**Given task:** Count the lines in the entries below that contain the string "icon", treating uppercase and lowercase as different. Reply with the number only.

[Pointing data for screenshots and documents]
◆ ◆ ◆ ◆ ◆ ◆ ◆

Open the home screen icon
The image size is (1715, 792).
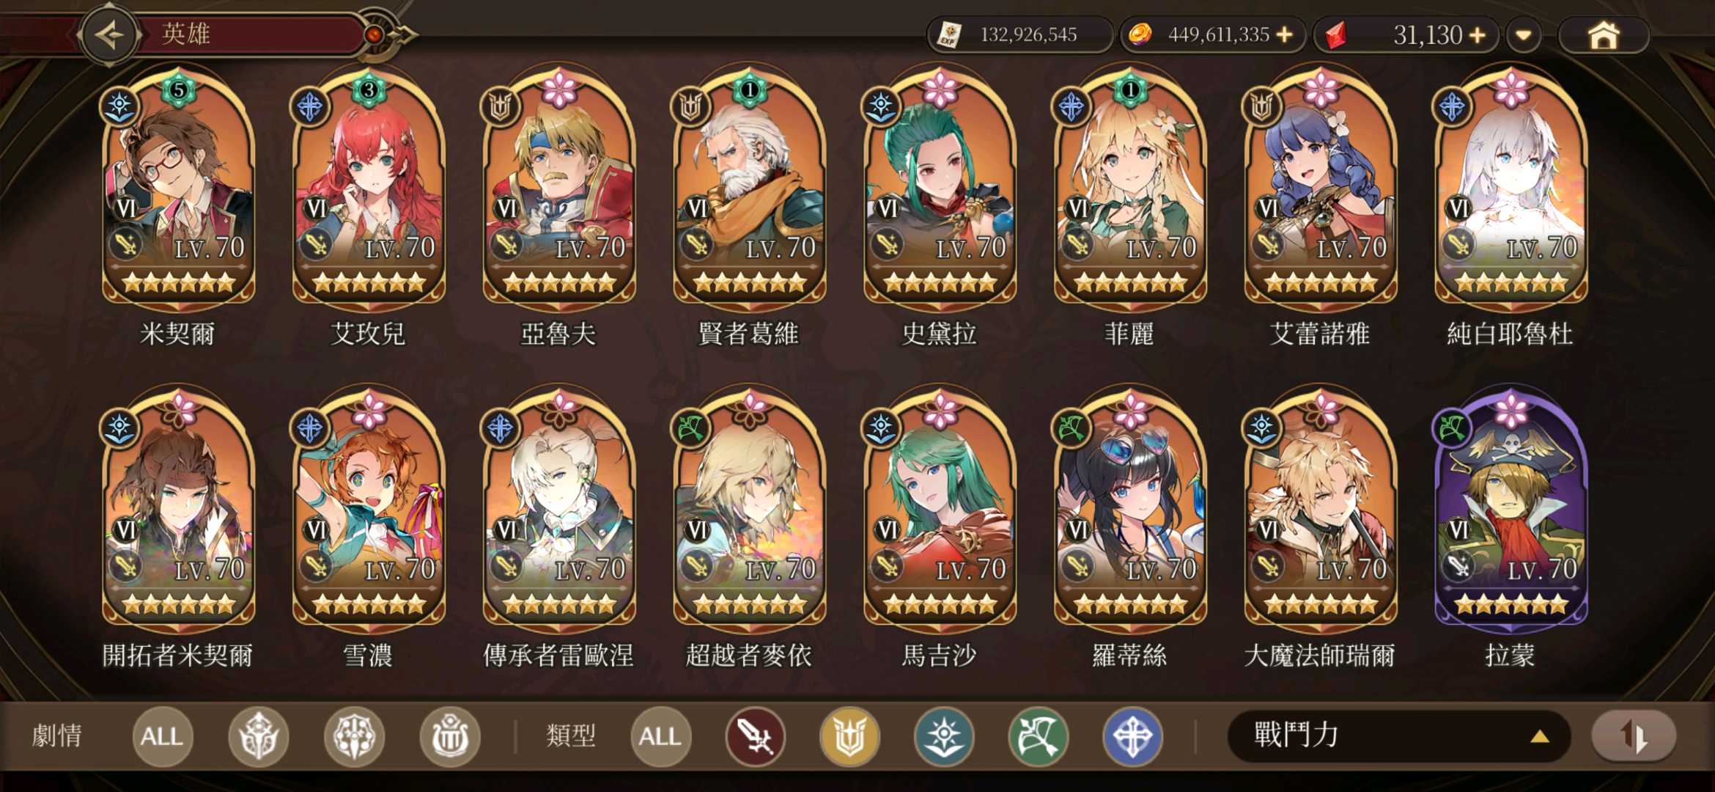[x=1603, y=35]
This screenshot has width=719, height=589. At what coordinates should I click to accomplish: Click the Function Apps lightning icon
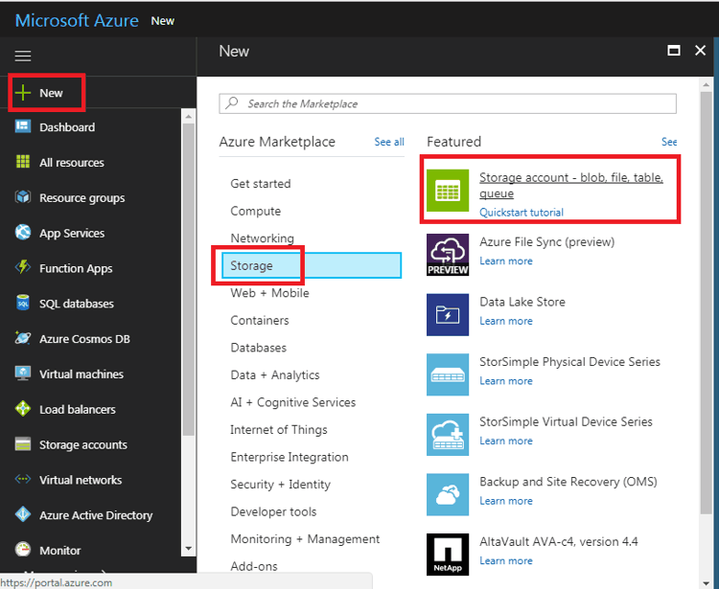click(x=23, y=268)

◆ ◆ ◆ ◆ ◆ ◆ ◆

**The answer:** 2